New York: Certain fish keep singing through the night to attract mates and researchers have found how melatonin, a time-keeping hormone, and daily light cycles help the fish keep a tab on the timing of their humming -- starting in the late evening and stopping suddenly in the morning.
Male plainfin midshipman fish (Porichthys notatus) sing at night to attract mates, but very little is known about the roles of melatonin and circadian rhythms in nocturnal vertebrates, including fish that vocalise during mating season.
Other studies on diurnal (day-active) songbirds have shown that melatonin suppresses singing at night but increases the duration of syllables when these birds do sing.
In the current study, in the journal Current Biology, the researchers found that melatonin had an opposite effect on these nocturnal fish compared with diurnal birds.
Its release provided a "go signal" for night singing.

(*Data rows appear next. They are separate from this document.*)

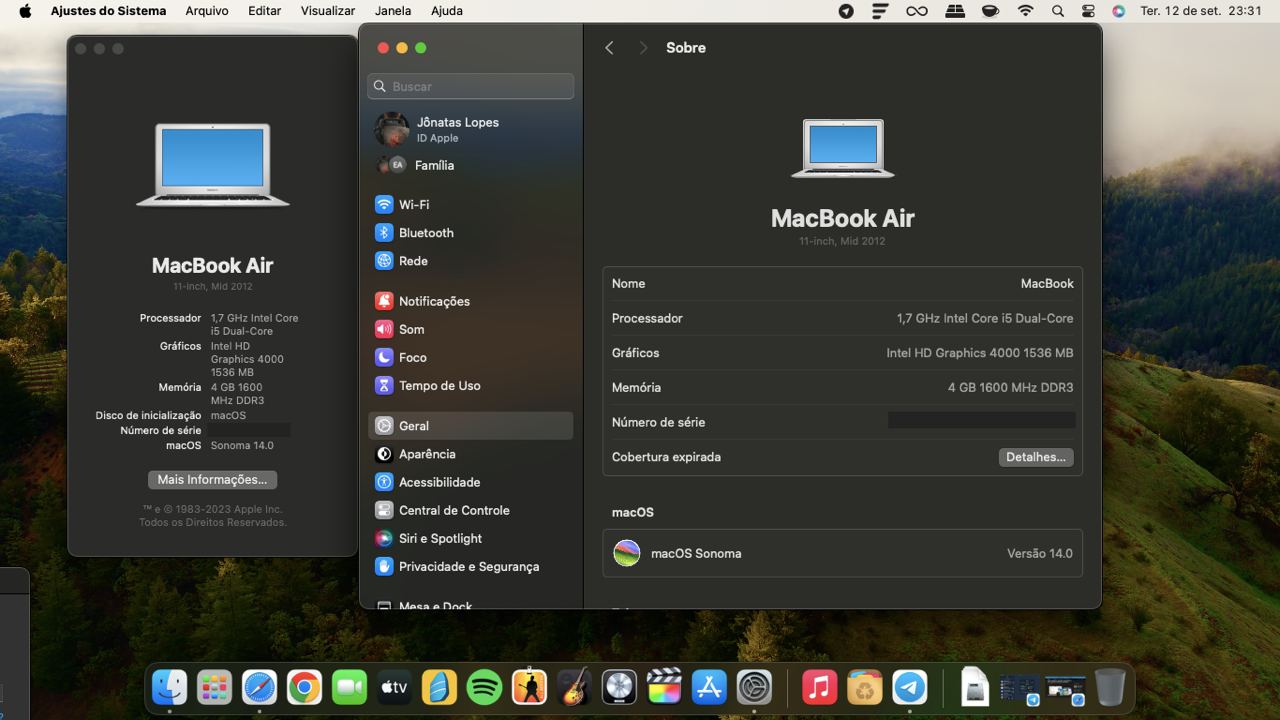The height and width of the screenshot is (720, 1280).
Task: Open Central de Controle settings
Action: pos(453,510)
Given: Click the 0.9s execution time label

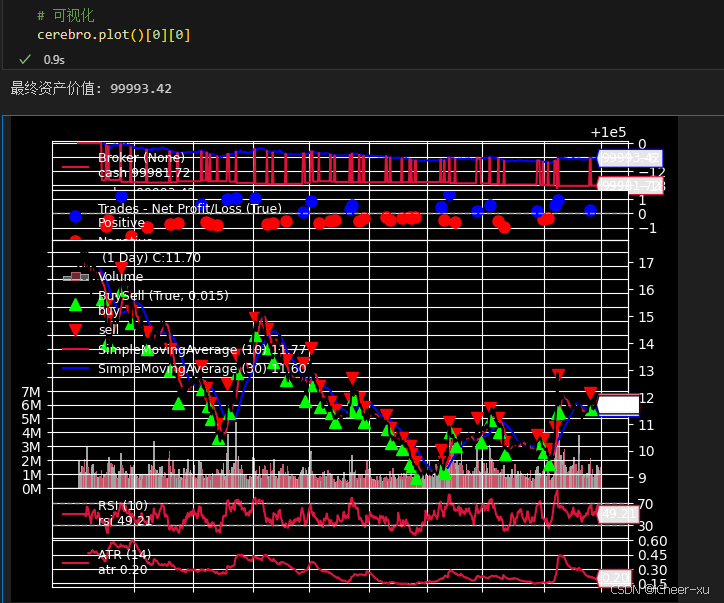Looking at the screenshot, I should [x=54, y=59].
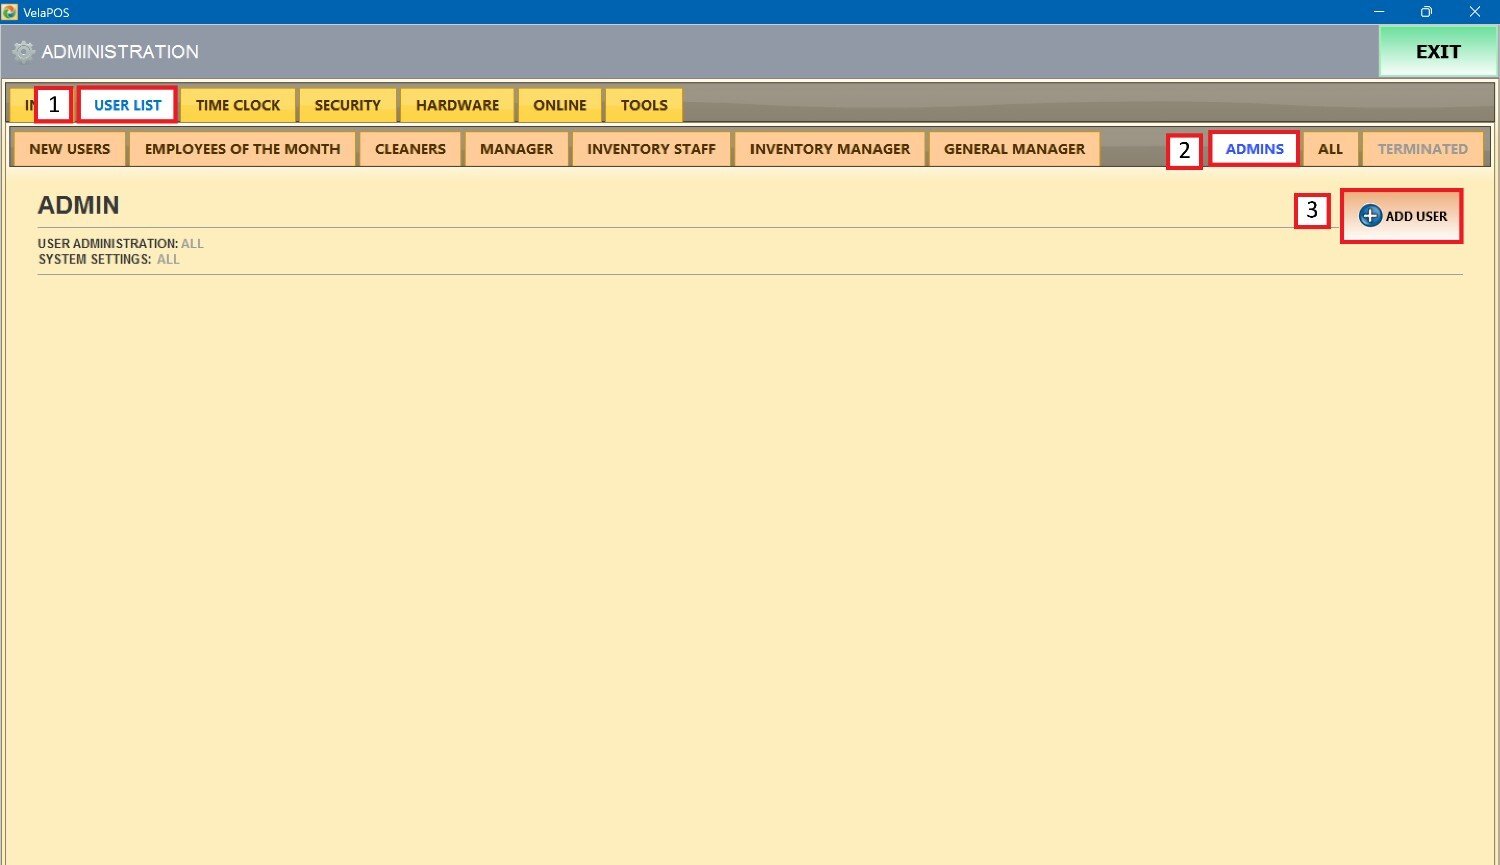Show ALL users
This screenshot has width=1500, height=865.
1330,149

But similar to diurnal songbirds, the hormone also acted to lengthen calls when the fish sang.
"Our results, together with those of others that also show melatonin's actions on vastly different timescales, highlight the ability of hormones in general to regulate the output of neural networks in the brain to control distinct components of behaviour," said senior author Andrew Bass, Professor Cornell University in New York.
"In the case of melatonin, one hormone can exert similar or different effects in diurnal vs. nocturnal species depending on the timescale of action, from day-night rhythms to the duration of single calls," Bass noted.
In the study, the researchers brought wild-caught midshipman fish into the lab, where they could control lighting.
In one experiment, they tested if the male fish's daily nocturnal song was controlled by an internally generated circadian rhythm.
They put the fish in constant darkness without any light cues for seven days at a time, and found the fish still sang but on a 25-hour schedule, so they started one hour later each night.
In another experiment, to understand melatonin's effects on behavior, fish were exposed to constant light for 10-day stretches.
The pineal gland produces melatonin in vertebrates but only in the dark, and constant light significantly suppressed the fish's humming. But when fish were given a melatonin substitute, they continued to hum, though at random times of day without a rhythm, the study said.
The researchers also located specific melatonin receptors -- sites where melatonin triggers an action in the brain -- in brain regions that control reproductive and social behaviours, including vocal initiation centers, the same as in birds and other vertebrates.